La lastra fu incisa da Piranesi attorno al 1750 per l'edizione della sua raccolta
Camere Sepolcrali degli antichi Romani (cfr. cat. 87); la stampa fu poi inserita nelle
Antichità Romane.
Si possono osservare le linee di costruzione della composizione che segnano l'articolazione dei volumi interni. Il tracciato della costruzione non viene rimosso dalla superficie del metallo, ma tralasciato con noncuranza, come del resto si è riscontrato nella maggior parte delle matrici dell'opera: in questa tavola è bene evidente anche in stampa, a esempio, una delle linee verticali dell'apertura di passaggio all'altra camera – quella più a sinistra sulla matrice – che sottende il corpo del personaggio chinato sull'ara.
La matrice si pone a confronto diretto con la precedente alla quale si accosta per tematica, dimensioni e scelte tecnico-linguistiche adottate nella resa dell'immagine.
Quest'ultima è ottenuta attraverso morsure multiple a acquaforte che impostano la massima parte dei rapporti chiaroscurali della raffigurazione. I rientri e i ritocchi a bulino rafforzano le ombre e definiscono i particolari. L'ausilio della vernice di riserva, infine, distribuita col pennello su alcune zone della composizione, consente il conseguimento dei toni più luminosi distribuiti sui diversi piani prospettici, nonché la modulazione del chiaroscuro sulle superfici murarie, dove vengono simulate macchie di umidità. Per ottenere un triangolo bianco di luce, sul cornicione che sporge a metà altezza dalla quinta di destra, l'autore fa uso del brunitoio, abbassando i segni scavati dall'acido.
Infine, si registra sulla matrice una particolare lavorazione presente sul muro di fondo a destra, dove il dettaglio delle infiltrazioni degli scoli di acque impure è stato aggiunto in un secondo momento per contrastare maggiormente i chiaroscuri sulla superficie.
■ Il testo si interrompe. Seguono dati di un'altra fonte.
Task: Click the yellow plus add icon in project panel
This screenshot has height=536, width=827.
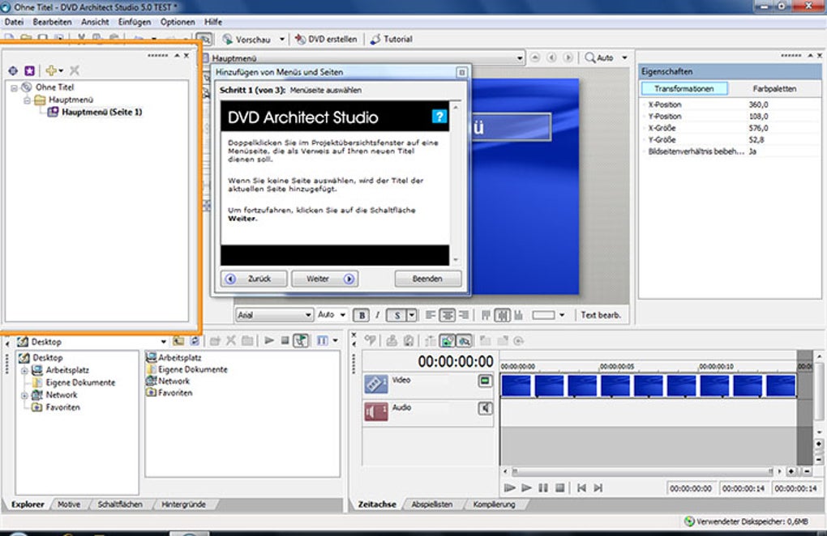Action: click(51, 71)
Una linea di contorno tracciata a secco sulla lastra delimita le infiltrazioni, quasi si trattasse di un'indicazione procedimentale: in quell'area, infatti, l'incisore doveva rientrare col bulino nel tracciato orizzontale dei segni all'acquaforte, per approfondire gli incavi e renderli maggiormente recettivi all'inchiostro. Tra le stampe consultate nelle diverse collezioni, ancora sull'esemplare dell'Accademia di San Luca (ASL, 1691), donato dall'autore nel 1761, tali rientri a bulino non compaiono. Mentre l'intervento si evidenzia per la prima volta sulla tavola inserita nella seconda edizione dell'opera, curata dal figlio Francesco nel 1784 (ASL, 14-D/2).